Akibat dari tulisannya ini, Suwardi yang saat itu berusia 24 tahun ditangkap dan diasingkan ke Pulau Bangka. Keputusan
sepihak pemerintah kolonial ini langsung mendapat protes dari dua sahabat Suwardi yaitu Douwes Dekker dan Tjipto
Mangoenkoesoemo. Akhirnya, Suwardi dan kedua rekannya yang kemudian dikenal sebagai Tiga Serangkai itu
diasingkan ke Negeri Belanda.

Sepulang dari pengasingan pada bulan September 1919, Suwardi yang saat itu berusia 33 tahun memilih untuk
menghilangkan gelar kebangsawanan dari namanya dan berganti nama menjadi Ki Hajar Dewantara. Ki Hajar Dewantara
kemudian bergabung dengan sekolah untuk anak-anak pribumi yang dibina oleh saudaranya. Berbekal pengalaman
mengajar tersebut, Ki Hajar Dewantara kemudian mendirikan Perguruan Taman Siswa di Yogyakarta pada tanggal 3 Juli
1922.

Prinsip-prinsip ajaran Ki Hajar Dewantara yang menjadi pedoman di Taman Siswa antara lain:

1. Ing ngarsa sung tuladha (yang di depan memberikan teladan).

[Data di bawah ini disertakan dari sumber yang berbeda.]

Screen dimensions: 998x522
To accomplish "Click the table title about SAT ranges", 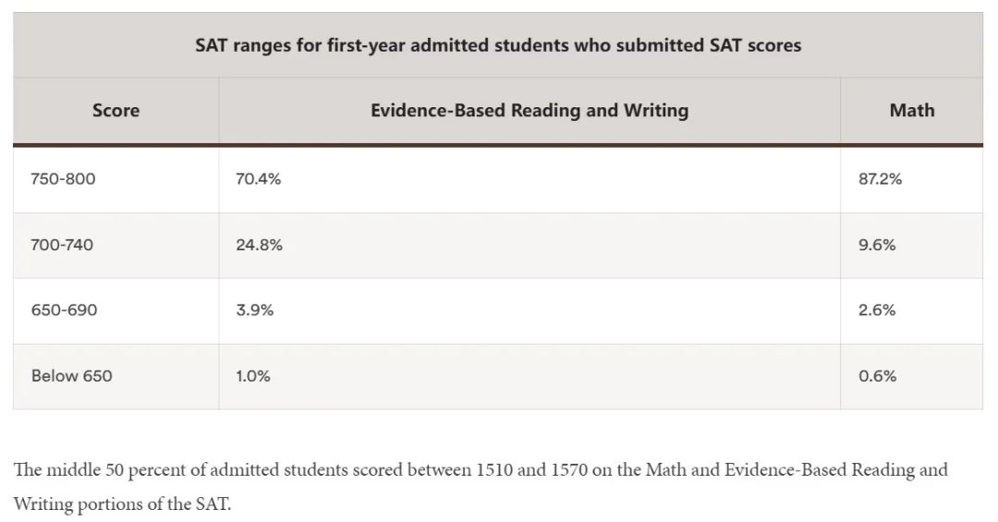I will [498, 45].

2. Ing madya mangun karsa (di tengah membangun semangat).

3. Tut wuri Handayani (dari belakang memberi dukungan).

Setelah zaman kemerdekaan, Ki Hajar Dewantara sempat menjabat sebagai Menteri Pendidikan, Pengajaran, dan
Kebudayaan Indonesia yang pertama. Pada tahun 1957, beliau mendapatkan gelar Doctor Honoris Causa dari Universitas
Gajah Mada. Sekitar dua tahun setelah menerima gelar tersebut, Ki Hajar Dewantara meninggal dan di makamkan di kota
kelahirannya Yogyakarta pada tanggal 28 April 1959.

Ki Hajar Dewantara ditetapkan sebagai pahlawan nasional pada tanggal 28 November 1959 melalui surat keputusan
Presiden RI No.305 Tahun 1959. Untuk menghormati jasa-jasa beliau sebagai bapak pendidikan nasional, tanggal
kelahiran Ki Hajar Dewantara yaitu 2 Mei diperingati sebagai Hari Pendidikan Nasional.